Uma última palavra sobre a análise pessoal. O fato de estarmos
num ambiente acadêmico, referidos – necessariamente referidos -
à determinações curriculares, impõe certas marcas,
com as quais temos constantemente que nos haver, na medida em que aqui e ali
se contradizem o discurso universitário e o discurso analítico.
O exercício clínico sustentado na psicanálise convoca o
praticante a buscar sua experiência pessoal de análise –
seja a partir da angústia que lhe produz a posição de escuta,
seja a partir da convocação a seu próprio desejo, à
sua implicação e responsabilização. Isto é
o que podemos esperar como efeito da condução do trabalho, porque
análise pessoal não se pode prescrever.
Finalizando, então, desejo dizer que para realizar esta intervenção,
além de minha própria experiência como supervisora da Clínica
de Psicologia, contei com a leitura cuidadosa das atas das reuniões,
registradas no Livro de Atas da Clínica. Desta leitura, gostaria de sublinhar
a importância do registro do “vivo” de cada discussão,
muito além da mera enumeração de decisões e fatos,
realizado por diferentes pessoas – estagiários, extensionistas
e supervisores – nos sucessivos semestres de seu funcionamento.

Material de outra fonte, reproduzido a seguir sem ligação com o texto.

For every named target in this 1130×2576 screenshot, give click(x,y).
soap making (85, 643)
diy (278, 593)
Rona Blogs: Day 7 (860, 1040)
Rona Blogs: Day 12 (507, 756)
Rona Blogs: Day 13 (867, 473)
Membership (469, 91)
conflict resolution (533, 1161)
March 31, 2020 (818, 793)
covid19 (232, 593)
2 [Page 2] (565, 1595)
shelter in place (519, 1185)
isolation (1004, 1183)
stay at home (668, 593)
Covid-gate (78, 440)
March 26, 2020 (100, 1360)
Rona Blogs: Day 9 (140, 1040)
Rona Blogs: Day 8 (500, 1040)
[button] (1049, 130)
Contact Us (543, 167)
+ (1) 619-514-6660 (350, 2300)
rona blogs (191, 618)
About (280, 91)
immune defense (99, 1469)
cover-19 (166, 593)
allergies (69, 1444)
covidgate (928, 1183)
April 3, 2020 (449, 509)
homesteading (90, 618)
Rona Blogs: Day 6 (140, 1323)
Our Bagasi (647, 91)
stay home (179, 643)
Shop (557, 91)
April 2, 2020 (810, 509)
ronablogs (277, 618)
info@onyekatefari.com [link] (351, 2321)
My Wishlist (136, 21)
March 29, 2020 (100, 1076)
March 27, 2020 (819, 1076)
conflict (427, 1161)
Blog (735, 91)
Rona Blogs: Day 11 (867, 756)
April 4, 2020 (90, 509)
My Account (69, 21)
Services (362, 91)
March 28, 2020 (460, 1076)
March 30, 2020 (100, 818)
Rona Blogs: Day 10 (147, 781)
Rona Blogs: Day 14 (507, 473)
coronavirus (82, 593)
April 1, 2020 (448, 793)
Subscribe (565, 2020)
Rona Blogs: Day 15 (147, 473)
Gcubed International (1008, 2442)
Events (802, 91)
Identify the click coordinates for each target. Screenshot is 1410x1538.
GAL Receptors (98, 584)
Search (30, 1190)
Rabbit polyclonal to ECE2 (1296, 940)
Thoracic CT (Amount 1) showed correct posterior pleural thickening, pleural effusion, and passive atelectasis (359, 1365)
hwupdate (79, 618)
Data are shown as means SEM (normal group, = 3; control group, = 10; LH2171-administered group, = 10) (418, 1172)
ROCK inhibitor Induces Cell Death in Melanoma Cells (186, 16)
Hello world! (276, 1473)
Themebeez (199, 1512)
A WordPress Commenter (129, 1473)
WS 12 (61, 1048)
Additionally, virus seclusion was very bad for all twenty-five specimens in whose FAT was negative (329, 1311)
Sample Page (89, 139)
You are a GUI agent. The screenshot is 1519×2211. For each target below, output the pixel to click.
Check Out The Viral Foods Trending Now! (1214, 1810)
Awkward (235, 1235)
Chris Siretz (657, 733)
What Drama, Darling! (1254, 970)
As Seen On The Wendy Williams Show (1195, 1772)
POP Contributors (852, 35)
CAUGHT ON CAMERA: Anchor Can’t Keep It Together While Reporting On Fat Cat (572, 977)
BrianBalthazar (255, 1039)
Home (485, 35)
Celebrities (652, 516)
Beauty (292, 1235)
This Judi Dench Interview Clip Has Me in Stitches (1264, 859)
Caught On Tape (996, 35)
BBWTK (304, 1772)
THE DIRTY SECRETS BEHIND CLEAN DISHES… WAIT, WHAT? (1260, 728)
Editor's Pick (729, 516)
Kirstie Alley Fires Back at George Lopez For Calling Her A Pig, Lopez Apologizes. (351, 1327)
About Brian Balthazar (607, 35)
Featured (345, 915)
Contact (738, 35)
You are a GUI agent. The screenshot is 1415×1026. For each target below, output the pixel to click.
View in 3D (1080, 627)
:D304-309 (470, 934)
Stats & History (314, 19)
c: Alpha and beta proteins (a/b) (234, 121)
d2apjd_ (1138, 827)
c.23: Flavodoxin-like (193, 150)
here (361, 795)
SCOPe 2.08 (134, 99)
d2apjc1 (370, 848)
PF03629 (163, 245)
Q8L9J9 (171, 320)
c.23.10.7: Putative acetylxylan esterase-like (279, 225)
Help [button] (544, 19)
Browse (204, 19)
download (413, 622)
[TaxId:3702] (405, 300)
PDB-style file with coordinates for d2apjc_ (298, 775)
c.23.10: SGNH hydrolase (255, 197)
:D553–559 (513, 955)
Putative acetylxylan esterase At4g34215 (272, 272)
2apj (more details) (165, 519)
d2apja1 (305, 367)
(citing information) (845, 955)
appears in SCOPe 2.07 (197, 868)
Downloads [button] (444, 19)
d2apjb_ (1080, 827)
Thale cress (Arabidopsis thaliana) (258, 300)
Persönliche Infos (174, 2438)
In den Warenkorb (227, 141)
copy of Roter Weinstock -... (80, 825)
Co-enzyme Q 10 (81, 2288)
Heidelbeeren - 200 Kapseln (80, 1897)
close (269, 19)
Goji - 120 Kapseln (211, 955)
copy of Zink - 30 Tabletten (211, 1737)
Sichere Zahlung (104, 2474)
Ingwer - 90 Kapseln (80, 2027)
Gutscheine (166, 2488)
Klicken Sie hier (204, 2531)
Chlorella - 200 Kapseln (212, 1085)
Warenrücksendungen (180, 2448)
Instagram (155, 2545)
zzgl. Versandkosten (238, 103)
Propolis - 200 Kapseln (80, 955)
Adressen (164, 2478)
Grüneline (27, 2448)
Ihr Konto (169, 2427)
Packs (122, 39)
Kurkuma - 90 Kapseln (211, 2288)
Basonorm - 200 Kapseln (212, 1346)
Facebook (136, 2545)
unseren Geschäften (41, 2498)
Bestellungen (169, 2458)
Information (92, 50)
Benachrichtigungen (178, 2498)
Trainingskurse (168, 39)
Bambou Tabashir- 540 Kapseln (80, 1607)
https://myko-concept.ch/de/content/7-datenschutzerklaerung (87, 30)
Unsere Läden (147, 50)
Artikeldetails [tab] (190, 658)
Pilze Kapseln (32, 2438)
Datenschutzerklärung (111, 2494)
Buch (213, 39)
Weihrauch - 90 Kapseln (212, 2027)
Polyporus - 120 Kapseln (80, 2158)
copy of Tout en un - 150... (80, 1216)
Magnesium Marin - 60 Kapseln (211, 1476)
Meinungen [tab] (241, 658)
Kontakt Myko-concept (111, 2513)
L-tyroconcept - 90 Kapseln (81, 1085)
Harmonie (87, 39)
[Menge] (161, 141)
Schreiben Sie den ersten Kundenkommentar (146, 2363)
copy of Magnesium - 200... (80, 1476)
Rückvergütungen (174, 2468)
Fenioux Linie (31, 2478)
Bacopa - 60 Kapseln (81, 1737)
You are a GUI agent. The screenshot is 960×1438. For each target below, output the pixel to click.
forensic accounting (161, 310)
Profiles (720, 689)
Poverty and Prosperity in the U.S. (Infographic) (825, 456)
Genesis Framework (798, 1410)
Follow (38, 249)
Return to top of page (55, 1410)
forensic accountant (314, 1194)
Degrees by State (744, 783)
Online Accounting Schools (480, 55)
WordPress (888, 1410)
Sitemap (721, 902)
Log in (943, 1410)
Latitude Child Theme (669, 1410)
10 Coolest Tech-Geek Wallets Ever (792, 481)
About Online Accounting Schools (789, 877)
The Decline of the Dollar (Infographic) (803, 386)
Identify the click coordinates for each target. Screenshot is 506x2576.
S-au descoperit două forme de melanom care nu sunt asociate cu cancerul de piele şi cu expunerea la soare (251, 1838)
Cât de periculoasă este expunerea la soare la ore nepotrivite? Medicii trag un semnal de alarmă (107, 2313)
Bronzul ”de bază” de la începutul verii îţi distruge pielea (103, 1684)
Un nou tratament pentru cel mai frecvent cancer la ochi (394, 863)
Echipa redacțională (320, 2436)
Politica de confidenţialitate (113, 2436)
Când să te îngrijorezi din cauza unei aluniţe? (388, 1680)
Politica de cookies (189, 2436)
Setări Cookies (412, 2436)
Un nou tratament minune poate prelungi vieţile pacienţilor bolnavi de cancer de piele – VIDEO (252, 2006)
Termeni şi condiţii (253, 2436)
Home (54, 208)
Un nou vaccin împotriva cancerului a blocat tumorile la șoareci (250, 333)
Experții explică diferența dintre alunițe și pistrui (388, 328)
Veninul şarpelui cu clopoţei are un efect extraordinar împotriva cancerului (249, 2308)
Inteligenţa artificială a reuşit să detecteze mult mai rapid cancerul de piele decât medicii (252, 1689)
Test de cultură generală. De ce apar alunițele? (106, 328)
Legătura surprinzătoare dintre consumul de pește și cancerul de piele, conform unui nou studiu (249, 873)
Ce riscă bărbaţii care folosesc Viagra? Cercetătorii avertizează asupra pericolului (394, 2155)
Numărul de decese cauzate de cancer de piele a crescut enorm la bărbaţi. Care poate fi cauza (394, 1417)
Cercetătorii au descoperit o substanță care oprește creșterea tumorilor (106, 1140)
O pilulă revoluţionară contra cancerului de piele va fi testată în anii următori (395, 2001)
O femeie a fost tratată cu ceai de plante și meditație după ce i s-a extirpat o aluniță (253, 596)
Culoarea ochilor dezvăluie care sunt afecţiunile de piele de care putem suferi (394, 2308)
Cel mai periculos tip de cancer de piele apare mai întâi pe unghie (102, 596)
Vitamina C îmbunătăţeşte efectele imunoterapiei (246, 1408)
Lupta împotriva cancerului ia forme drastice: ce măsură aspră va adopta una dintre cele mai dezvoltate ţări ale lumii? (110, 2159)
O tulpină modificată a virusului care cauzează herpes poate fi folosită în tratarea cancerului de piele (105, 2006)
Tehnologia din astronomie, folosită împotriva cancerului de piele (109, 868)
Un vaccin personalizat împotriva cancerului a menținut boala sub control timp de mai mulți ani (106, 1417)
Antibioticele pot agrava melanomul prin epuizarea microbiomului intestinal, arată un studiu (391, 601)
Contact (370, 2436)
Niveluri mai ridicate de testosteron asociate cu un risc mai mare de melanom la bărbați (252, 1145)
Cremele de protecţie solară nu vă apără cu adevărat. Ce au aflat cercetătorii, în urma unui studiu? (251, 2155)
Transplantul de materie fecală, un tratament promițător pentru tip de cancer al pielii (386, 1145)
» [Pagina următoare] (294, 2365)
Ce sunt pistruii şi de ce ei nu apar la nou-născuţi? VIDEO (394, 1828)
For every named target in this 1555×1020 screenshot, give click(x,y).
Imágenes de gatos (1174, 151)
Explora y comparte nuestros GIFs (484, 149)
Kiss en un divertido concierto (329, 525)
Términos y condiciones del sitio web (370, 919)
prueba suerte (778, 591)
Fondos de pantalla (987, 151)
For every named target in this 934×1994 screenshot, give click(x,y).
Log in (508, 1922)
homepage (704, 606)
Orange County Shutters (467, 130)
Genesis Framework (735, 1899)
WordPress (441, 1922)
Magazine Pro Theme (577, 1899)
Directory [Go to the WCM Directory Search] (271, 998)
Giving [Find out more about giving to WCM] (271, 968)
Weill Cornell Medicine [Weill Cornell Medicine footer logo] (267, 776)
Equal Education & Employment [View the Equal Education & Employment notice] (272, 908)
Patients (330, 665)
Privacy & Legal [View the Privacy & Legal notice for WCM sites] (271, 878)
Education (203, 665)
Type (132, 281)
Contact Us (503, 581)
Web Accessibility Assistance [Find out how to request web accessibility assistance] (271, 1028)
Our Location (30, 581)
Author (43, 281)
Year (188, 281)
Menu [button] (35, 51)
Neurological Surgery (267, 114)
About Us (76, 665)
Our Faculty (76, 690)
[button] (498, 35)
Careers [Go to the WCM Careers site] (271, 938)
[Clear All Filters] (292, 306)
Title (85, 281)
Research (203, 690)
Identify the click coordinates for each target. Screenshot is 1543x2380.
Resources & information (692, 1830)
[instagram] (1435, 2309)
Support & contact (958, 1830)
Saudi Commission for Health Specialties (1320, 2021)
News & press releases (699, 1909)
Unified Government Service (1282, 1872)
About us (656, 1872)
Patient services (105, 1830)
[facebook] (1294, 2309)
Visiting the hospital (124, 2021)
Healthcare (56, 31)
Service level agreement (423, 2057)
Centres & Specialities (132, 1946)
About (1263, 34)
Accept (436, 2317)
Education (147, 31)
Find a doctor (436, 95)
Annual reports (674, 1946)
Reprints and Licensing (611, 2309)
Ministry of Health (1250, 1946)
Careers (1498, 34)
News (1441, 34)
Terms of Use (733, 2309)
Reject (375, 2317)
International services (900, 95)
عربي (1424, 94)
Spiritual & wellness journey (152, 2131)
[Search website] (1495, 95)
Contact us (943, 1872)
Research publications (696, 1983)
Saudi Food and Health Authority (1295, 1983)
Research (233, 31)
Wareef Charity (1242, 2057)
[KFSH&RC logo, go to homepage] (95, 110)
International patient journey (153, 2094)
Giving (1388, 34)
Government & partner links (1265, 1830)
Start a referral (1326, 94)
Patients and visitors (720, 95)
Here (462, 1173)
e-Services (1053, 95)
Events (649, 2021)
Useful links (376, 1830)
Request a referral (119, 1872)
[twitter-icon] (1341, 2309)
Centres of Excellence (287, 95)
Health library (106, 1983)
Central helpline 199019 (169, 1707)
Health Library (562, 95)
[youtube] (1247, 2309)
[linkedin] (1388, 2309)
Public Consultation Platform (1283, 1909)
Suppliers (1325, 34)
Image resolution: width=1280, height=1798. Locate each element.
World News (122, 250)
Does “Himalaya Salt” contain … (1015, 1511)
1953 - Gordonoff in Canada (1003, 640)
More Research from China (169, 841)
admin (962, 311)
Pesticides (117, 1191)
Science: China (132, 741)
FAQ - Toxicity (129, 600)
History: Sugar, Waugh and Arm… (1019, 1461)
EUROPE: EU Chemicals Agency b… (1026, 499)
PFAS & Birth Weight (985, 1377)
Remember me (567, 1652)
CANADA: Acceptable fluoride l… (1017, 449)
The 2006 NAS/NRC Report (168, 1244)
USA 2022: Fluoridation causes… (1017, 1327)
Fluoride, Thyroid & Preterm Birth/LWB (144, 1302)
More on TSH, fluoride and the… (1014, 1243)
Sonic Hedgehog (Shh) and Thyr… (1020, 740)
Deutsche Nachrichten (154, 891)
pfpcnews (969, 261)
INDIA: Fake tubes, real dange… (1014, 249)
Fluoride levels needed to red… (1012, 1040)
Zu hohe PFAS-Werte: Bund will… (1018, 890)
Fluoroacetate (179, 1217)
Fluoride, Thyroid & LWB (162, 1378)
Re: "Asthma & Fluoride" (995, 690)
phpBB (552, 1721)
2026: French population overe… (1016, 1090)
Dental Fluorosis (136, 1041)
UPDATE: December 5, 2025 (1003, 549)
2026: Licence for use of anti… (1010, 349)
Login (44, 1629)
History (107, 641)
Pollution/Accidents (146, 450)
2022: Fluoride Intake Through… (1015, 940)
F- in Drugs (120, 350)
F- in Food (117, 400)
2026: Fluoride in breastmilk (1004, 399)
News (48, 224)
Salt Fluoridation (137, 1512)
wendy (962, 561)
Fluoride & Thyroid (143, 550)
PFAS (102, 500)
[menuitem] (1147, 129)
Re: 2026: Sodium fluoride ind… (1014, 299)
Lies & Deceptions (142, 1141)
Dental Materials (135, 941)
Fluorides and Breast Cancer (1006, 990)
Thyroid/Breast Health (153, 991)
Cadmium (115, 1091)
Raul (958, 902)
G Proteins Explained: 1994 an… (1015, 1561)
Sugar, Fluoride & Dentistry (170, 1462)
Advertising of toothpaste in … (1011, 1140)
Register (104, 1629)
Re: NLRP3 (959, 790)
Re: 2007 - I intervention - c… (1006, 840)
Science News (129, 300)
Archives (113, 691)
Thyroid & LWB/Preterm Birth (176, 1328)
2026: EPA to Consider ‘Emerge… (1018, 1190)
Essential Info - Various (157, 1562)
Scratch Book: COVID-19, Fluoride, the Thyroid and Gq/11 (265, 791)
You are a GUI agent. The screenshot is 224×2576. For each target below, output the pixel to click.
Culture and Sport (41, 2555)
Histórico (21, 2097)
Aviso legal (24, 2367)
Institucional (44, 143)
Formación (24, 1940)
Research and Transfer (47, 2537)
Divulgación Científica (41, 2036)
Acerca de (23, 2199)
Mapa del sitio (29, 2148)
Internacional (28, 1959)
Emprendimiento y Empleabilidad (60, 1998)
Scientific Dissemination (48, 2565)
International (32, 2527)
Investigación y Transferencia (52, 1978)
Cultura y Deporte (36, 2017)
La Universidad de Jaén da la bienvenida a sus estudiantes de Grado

Graças
aos relatos clínicos e transferenciais ali registrados, foi possível
acompanhar os desdobramentos da construção da Clínica até
o momento, cabendo-me aqui situar algumas das questões que nos têm
interrogado e que seguem constituindo matéria de reflexão e teorização
para nosso trabalho.
Desejo, finalmente, expressar meu reconhecimento à atual Comissão
de Patrimônio e Eventos que me convidou a realizar esta intervenção
e em especial à minha colega, professora Cristian Giles, que sugeriu
que eu abordasse a questão da clínica institucional, confiando-me
esta tarefa complexa, mas enriquecedora. O percurso que realizei para concretizá-la
constituiu-se afinal em oportunidade para formalizar o projeto pelo qual sou
responsável, denominado “A Construção da Clínica”,
na perspectiva do qual apresento esta como uma primeira produção.